TM: Center for American Progress, because in the name of progressive thinking they copy the model of the Heritage Foundation, which I think in the long run does more harm than good to the left. They are essentially a public relations firm. If you truly believe in progressive ideas and principles, it is a very cynical move to start a PR firm. It doesn’t seem like a sincere effort to promote intellectual discussion. In the end, they do not end up representing the left. I think they end up representing a particular strand of the Democratic Party, and so in the name of partisan ‘balance’, the joke is still on the left.
TB: Do Beltway insiders share your dim view of think tanks?
TM: My general sense is that scepticism within the Beltway is growing. One clear indicator is that 15 years ago, people would often say, as a criticism, “Such-and-such organisation isn’t really acting like a think tank”, the implication being that just by virtue of having earned that designation, an organisation was expected to uphold a certain baseline standard of intellectualism. The term think tank, in other words, carried with it certain degree of authority. But now I think the term has become so tarnished that few people are surprised anymore when a think tank is exposed as a proxy or agent for some strategic political interest, as opposed to a true centre of cognitive autonomy.
TB: How can think tanks shore up their credibility?
TM: The key is to separate the policy world from the process of intellectual production. Fewer tax loopholes would also be a huge help, to make it more difficult to disguise lobbying as independent research. Today people hear the words think tank and they think “lobbying shop in disguise.” I’ll give you an example. The last time I was in D.C., I stayed with a woman working in the NGO sector via Air BnB. I told her that I studied think tanks and she immediately launched into this rant about how think tanks were partisan political hacks and not good for anything. That has become the default position of many people on the D.C. scene today.
TB: What is the alternative? Would a world without think tanks be better?
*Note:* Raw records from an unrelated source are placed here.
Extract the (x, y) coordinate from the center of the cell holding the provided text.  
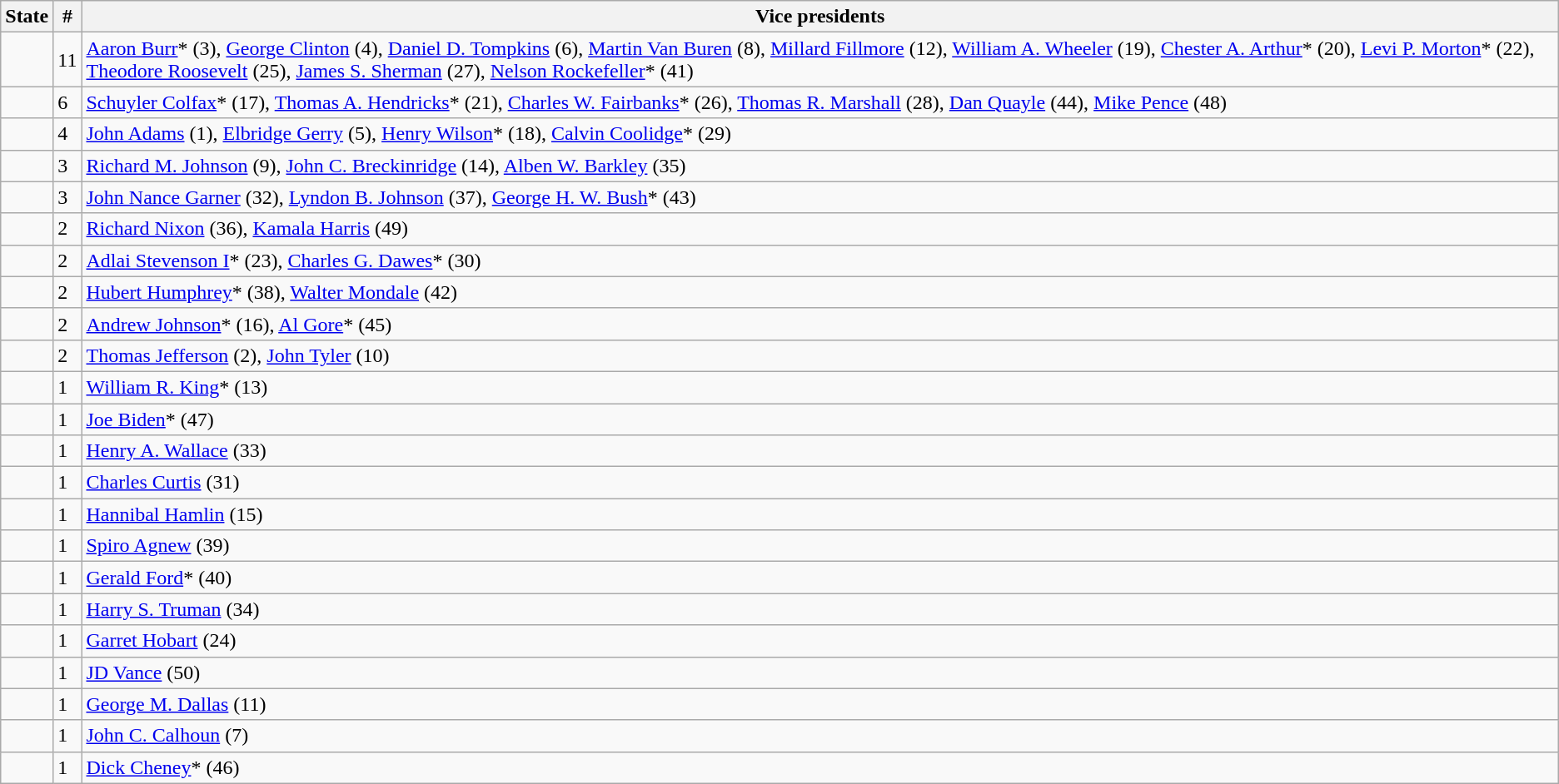
Joe Biden* (47) (819, 419)
Gerald Ford* (40) (819, 578)
6 (67, 102)
John C. Calhoun (7) (819, 736)
Charles Curtis (31) (819, 483)
Vice presidents (819, 17)
Schuyler Colfax* (17), Thomas A. Hendricks* (21), Charles W. Fairbanks* (26), Thomas R. Marshall (28), Dan Quayle (44), Mike Pence (48) (819, 102)
State (27, 17)
George M. Dallas (11) (819, 705)
# (67, 17)
Spiro Agnew (39) (819, 546)
Richard Nixon (36), Kamala Harris (49) (819, 229)
JD Vance (50) (819, 673)
Richard M. Johnson (9), John C. Breckinridge (14), Alben W. Barkley (35) (819, 166)
4 (67, 134)
John Nance Garner (32), Lyndon B. Johnson (37), George H. W. Bush* (43) (819, 197)
William R. King* (13) (819, 387)
Hannibal Hamlin (15) (819, 515)
Thomas Jefferson (2), John Tyler (10) (819, 356)
11 (67, 60)
Henry A. Wallace (33) (819, 451)
Adlai Stevenson I* (23), Charles G. Dawes* (30) (819, 261)
Hubert Humphrey* (38), Walter Mondale (42) (819, 292)
Andrew Johnson* (16), Al Gore* (45) (819, 324)
John Adams (1), Elbridge Gerry (5), Henry Wilson* (18), Calvin Coolidge* (29) (819, 134)
Dick Cheney* (46) (819, 768)
Garret Hobart (24) (819, 641)
Harry S. Truman (34) (819, 610)
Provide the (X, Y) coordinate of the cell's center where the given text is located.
TM: Fortunately, they are good examples of individual thinkers, organisations, and journalistic organs that produce exactly the kind of intellectual discourse that we need in a healthy democracy. My concern is that they get crowded out of civic and political debates, not that they don’t exist. For example, [Professor] Claude Fischer writes a blog at the Boston Review that comes up with these amazing insights week in, week out. But it is not circulated widely because it gets drowned out. The winners of public debate in America are those with the best connections and the most money.
TB: Do think tanks have no positive role to play?
TM: I can think of two positive roles.
First, think tanks can take complex issues and break them down and summarise them in a sensible way. This is valuable, both for public education purposes and for political decision-makers. There are a few well-established think tanks like Brookings that are part of this venerable tradition and that can avoid being drawn into doing lobbying disguised as policy expertise. But when you start a new think tank today, you have no choice as you need to capture funding that is earmarked for a purpose.
Second, think tanks can try to get new issues onto the political agenda. When that happens, well, those are the refreshing moments. The goal of intellectual independence is not to be unconstrained, but to be constrained by an ethos of autonomy. You can be policy relevant but there has to be this willingness to go beyond the political pale now and then.